Excerpted records -
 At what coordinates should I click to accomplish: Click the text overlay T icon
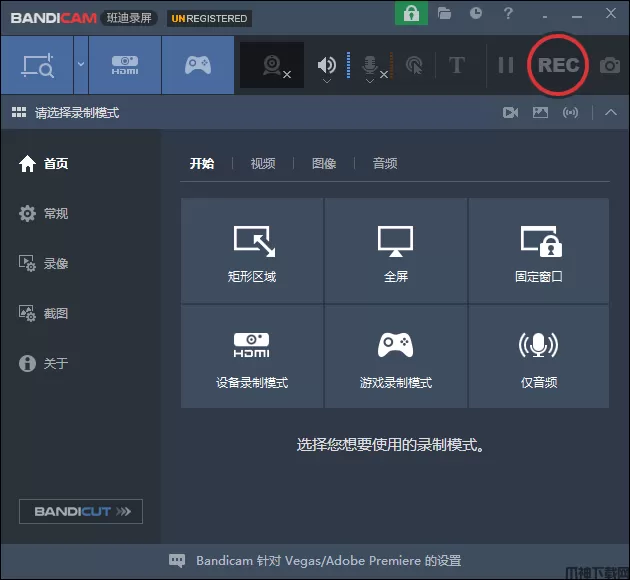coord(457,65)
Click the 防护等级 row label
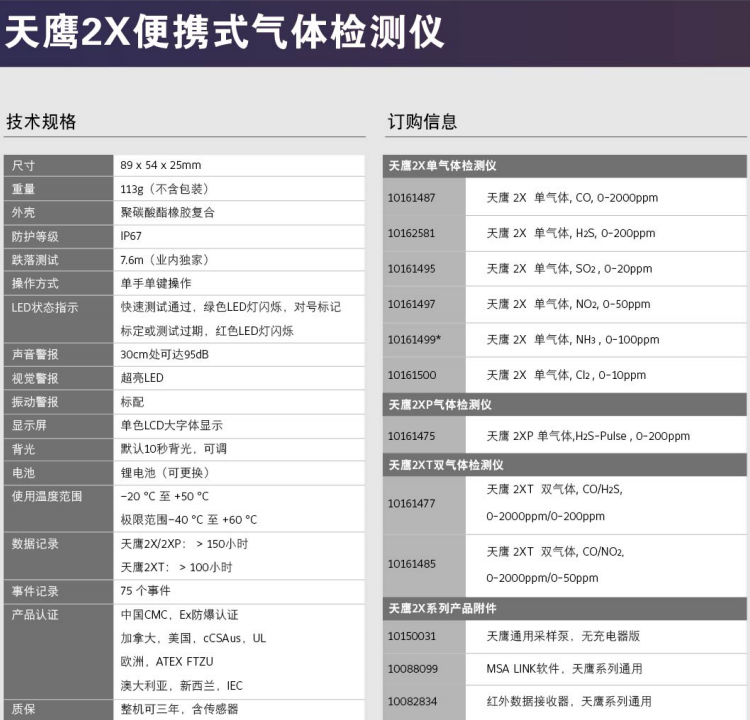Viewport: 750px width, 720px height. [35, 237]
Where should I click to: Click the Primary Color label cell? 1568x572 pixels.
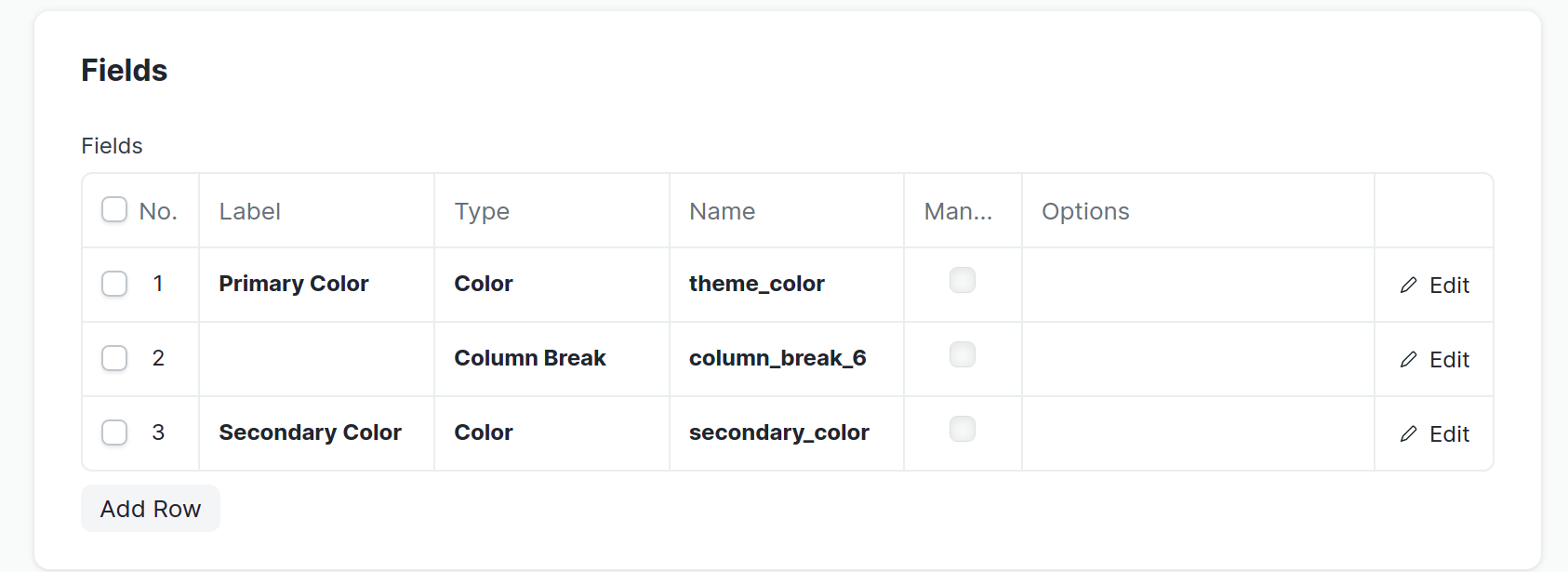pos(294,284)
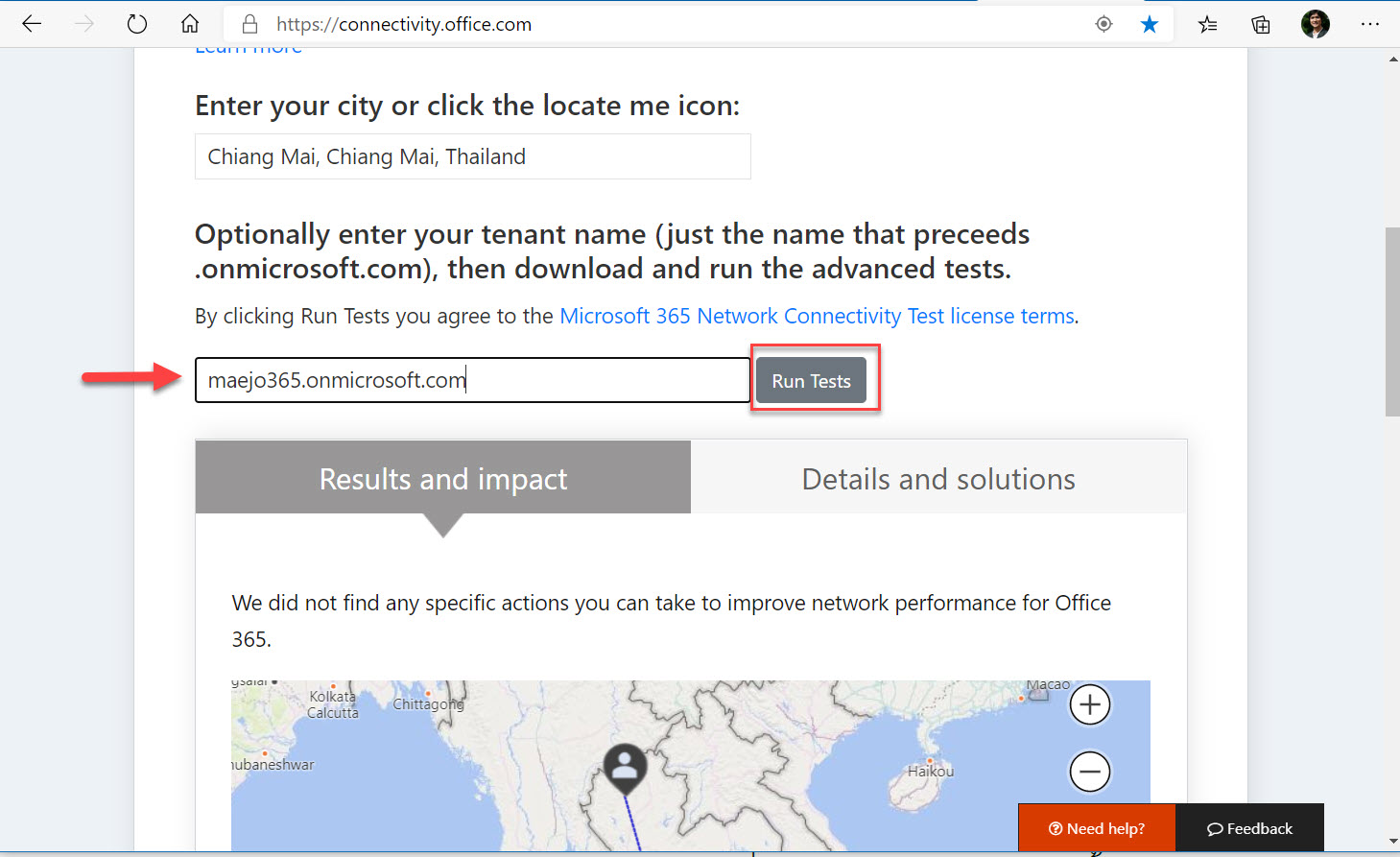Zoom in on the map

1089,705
...
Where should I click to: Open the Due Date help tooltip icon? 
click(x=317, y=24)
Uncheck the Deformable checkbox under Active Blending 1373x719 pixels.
* * *
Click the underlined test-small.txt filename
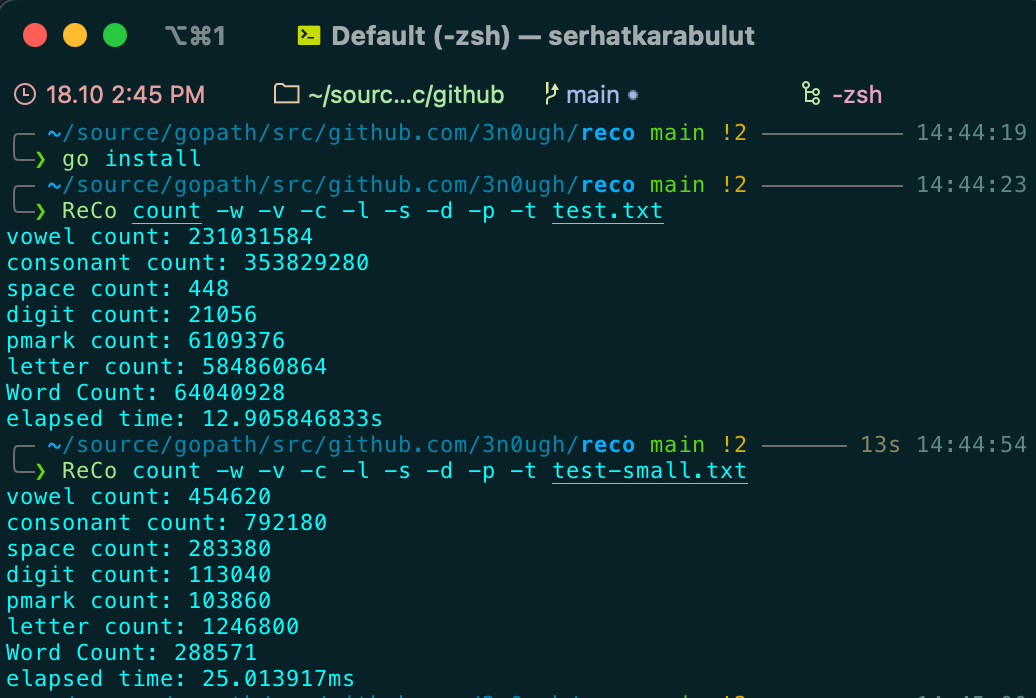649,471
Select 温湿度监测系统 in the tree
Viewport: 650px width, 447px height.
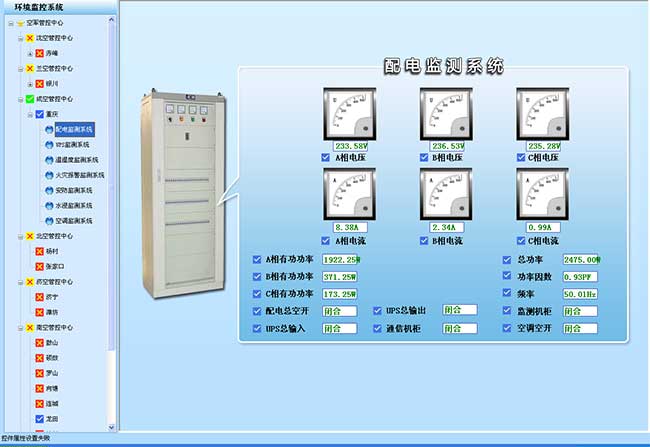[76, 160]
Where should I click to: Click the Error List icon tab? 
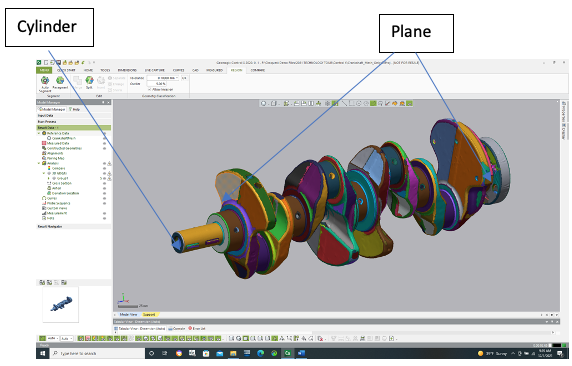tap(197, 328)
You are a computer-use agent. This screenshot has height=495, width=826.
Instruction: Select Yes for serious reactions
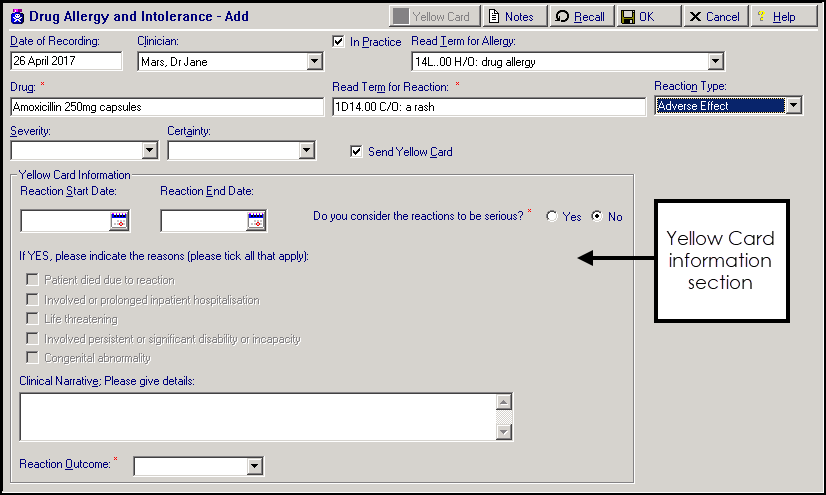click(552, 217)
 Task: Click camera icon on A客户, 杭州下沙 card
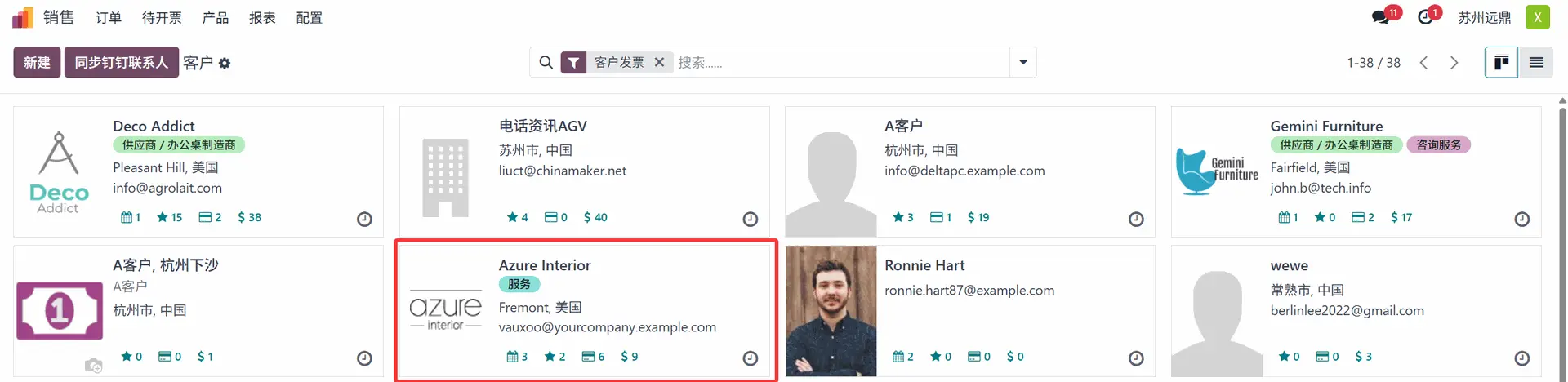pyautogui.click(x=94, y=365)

Assignment -
Nothing but the lines above, starting at the line that contains "Click the underlined test-small.txt filename" and ending at the line that contains "You are a computer-use", should be given again, exactly and without the pictures.

Written solution -
Click the underlined test-small.txt filename
649,471
Select 温湿度监测系统 in the tree
Viewport: 650px width, 447px height.
[76, 160]
Where should I click to: Click the Error List icon tab? 
tap(197, 328)
You are a computer-use agent. This screenshot has height=495, width=826.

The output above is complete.